# Short task
Retype the records exactly, starting at the line that contains "Task: Click the TEST3707 test code" and ending at the end of the records. Leave the pictures out of your copy.

─── Material for this exercise ───

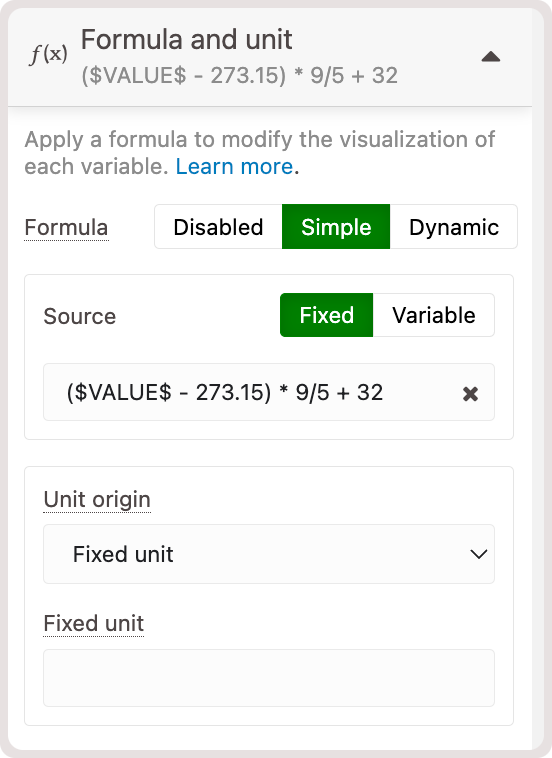
Task: Click the "Formula and unit" header title
Action: click(x=186, y=39)
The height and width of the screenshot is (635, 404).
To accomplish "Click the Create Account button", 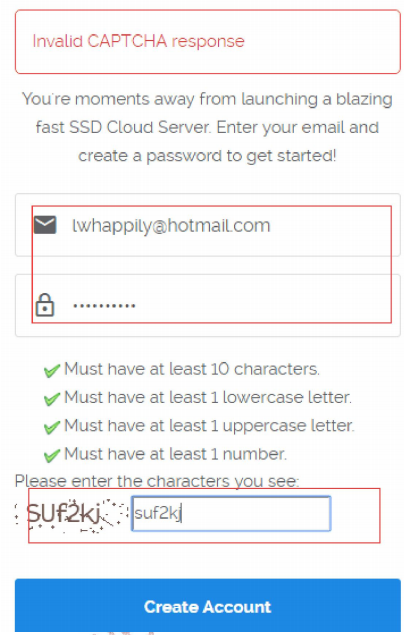I will coord(208,606).
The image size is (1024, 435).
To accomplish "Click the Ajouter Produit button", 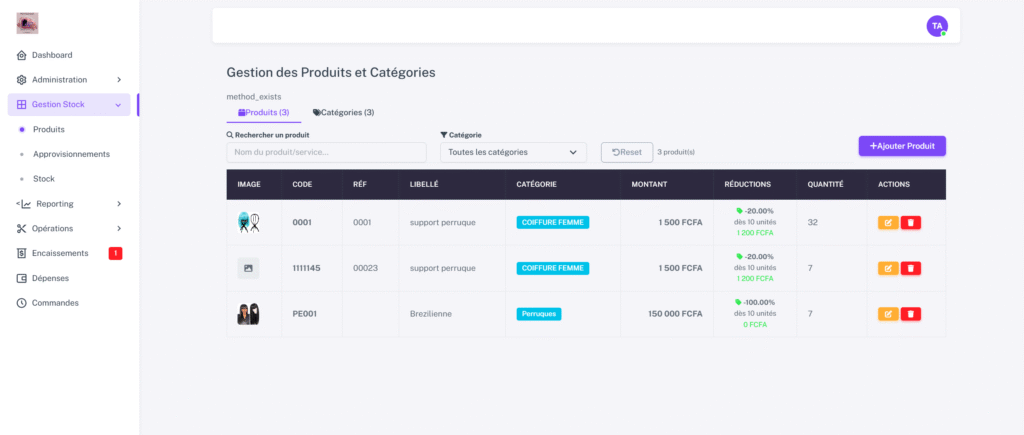I will click(901, 146).
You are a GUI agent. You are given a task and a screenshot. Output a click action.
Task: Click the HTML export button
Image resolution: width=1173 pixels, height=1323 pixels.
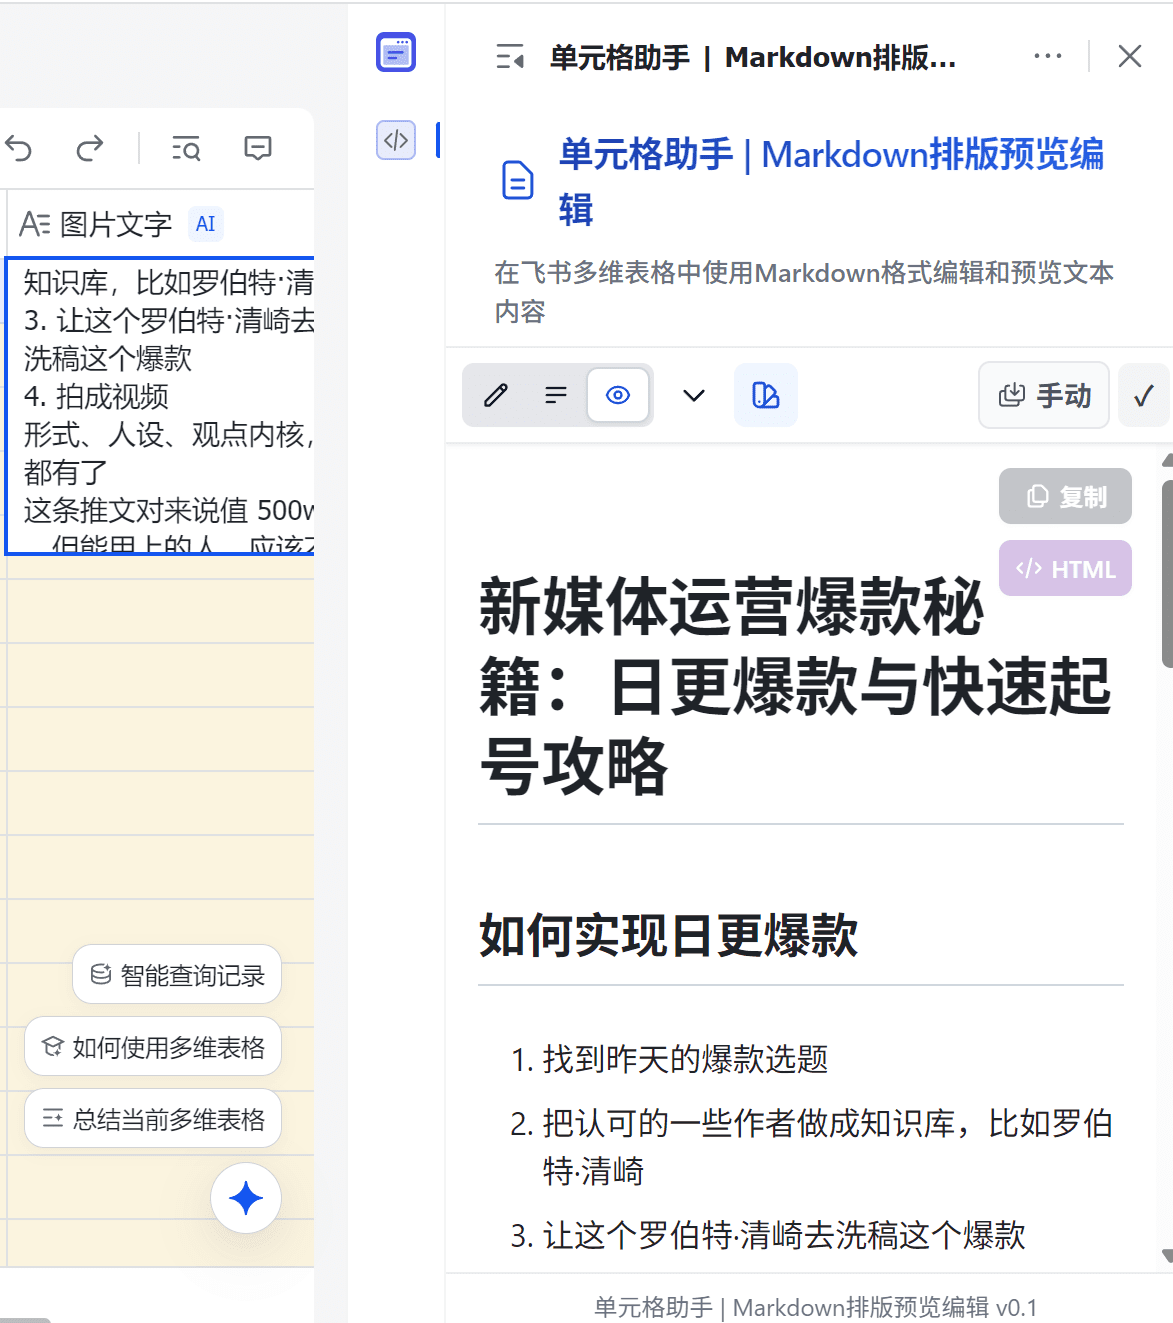1065,569

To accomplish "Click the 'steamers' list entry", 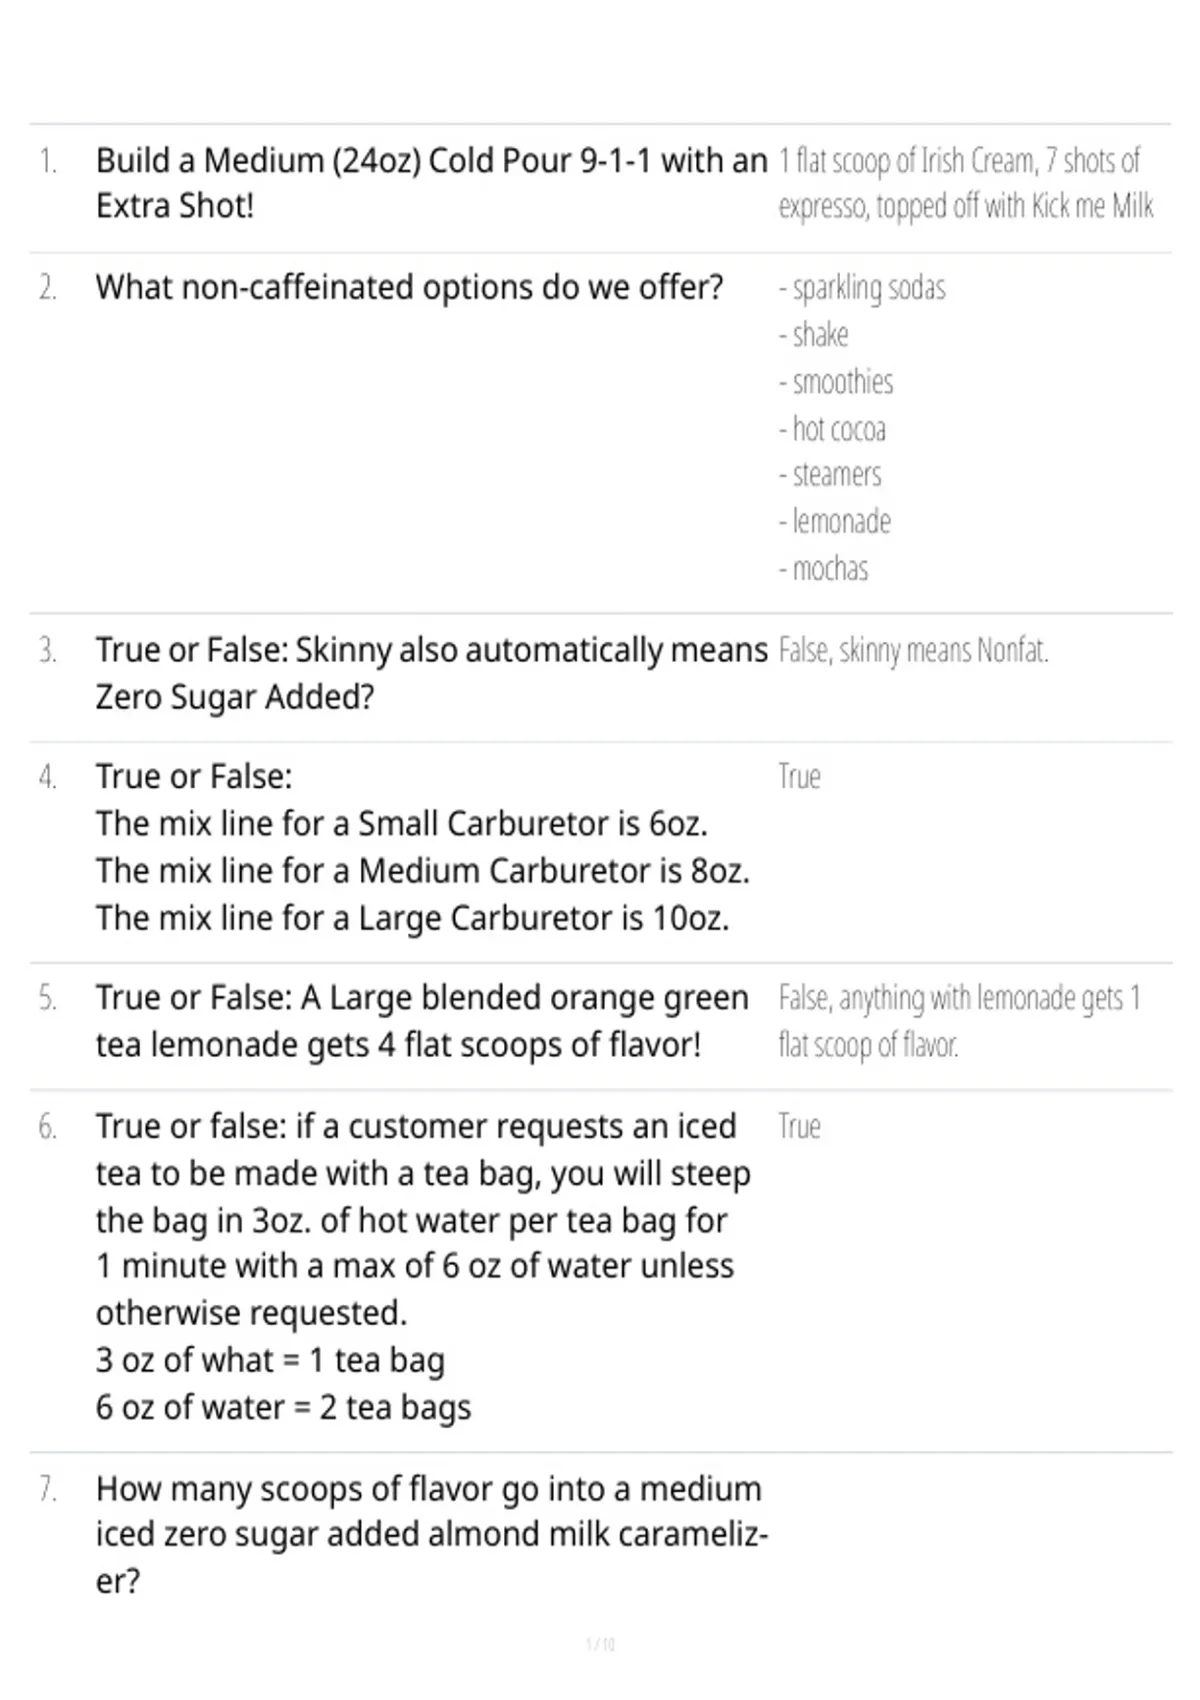I will pyautogui.click(x=830, y=475).
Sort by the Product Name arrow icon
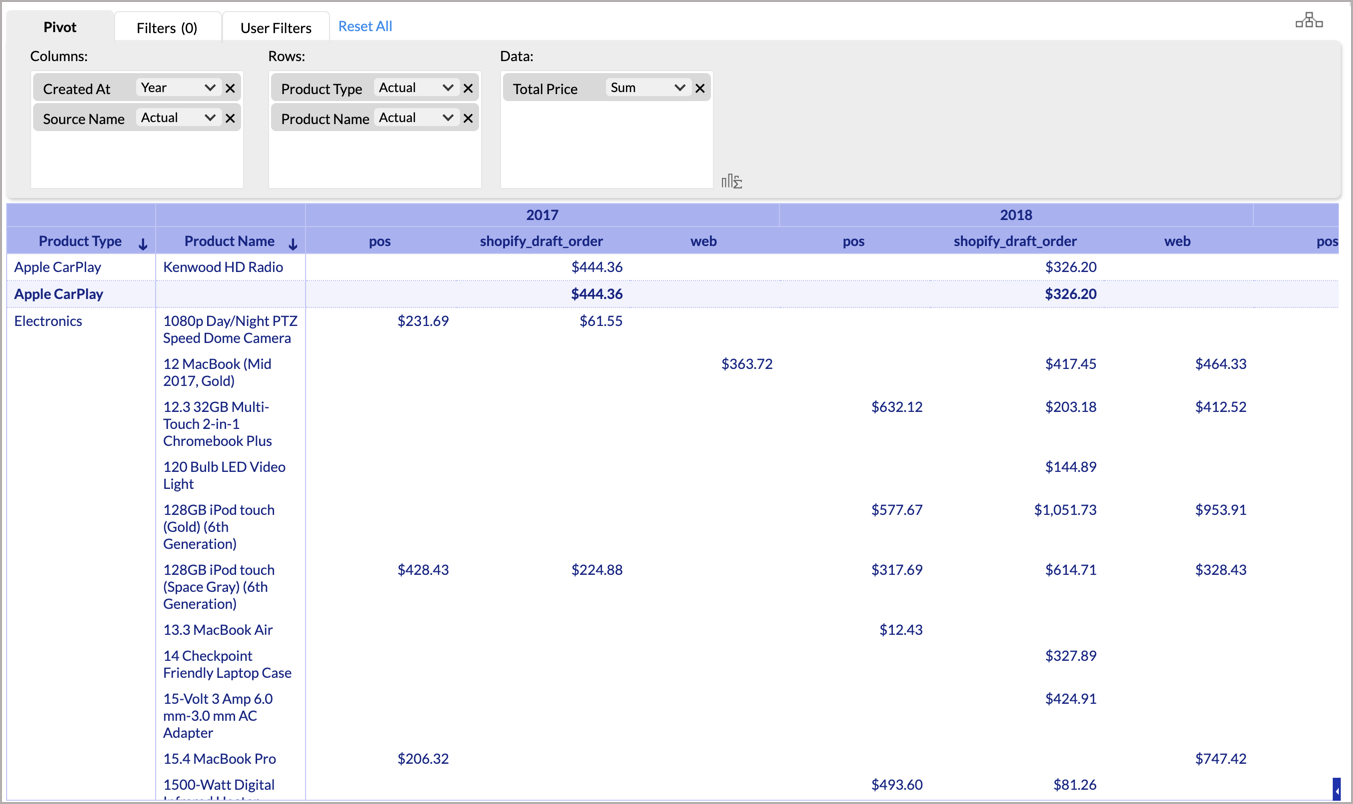Image resolution: width=1353 pixels, height=804 pixels. coord(293,243)
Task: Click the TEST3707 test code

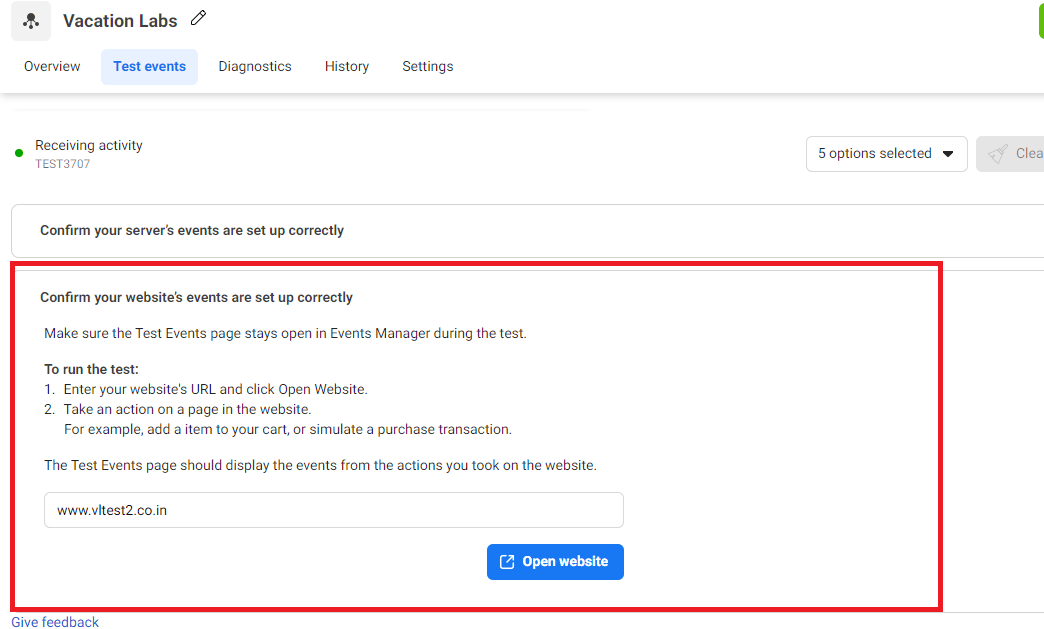Action: (x=62, y=164)
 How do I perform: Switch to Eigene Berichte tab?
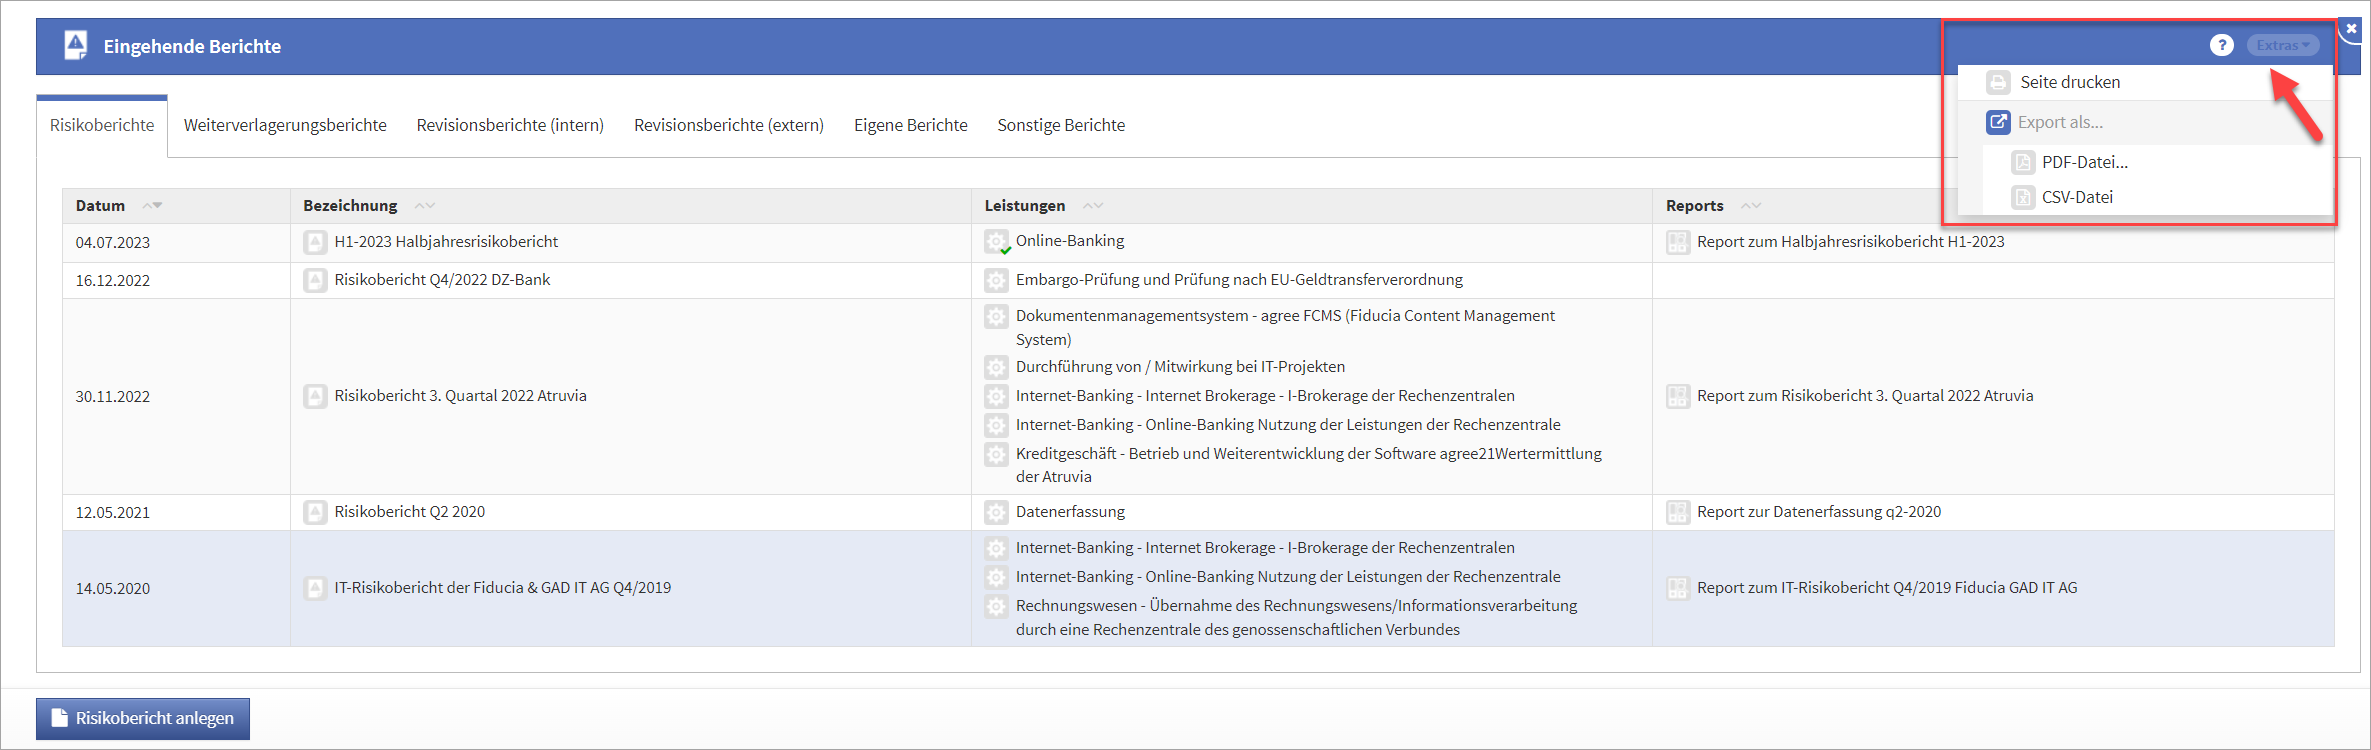point(910,125)

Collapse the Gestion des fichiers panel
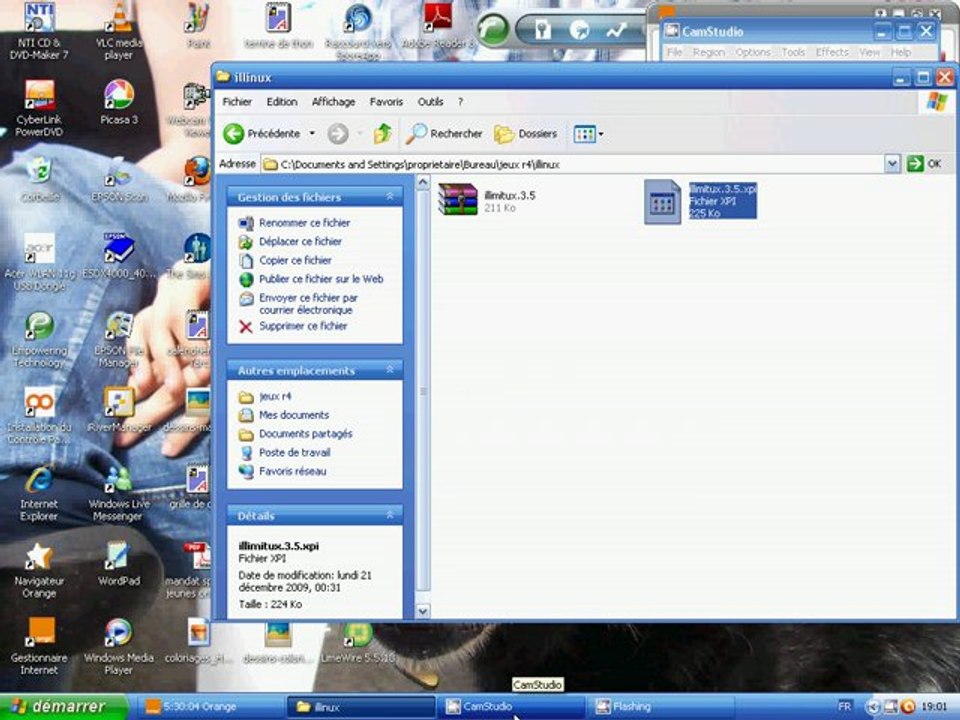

───

# Complete answer
Task: Click the TEST3707 test code

Action: (x=62, y=164)
 How do I perform: Switch to Eigene Berichte tab?
point(910,125)

Collapse the Gestion des fichiers panel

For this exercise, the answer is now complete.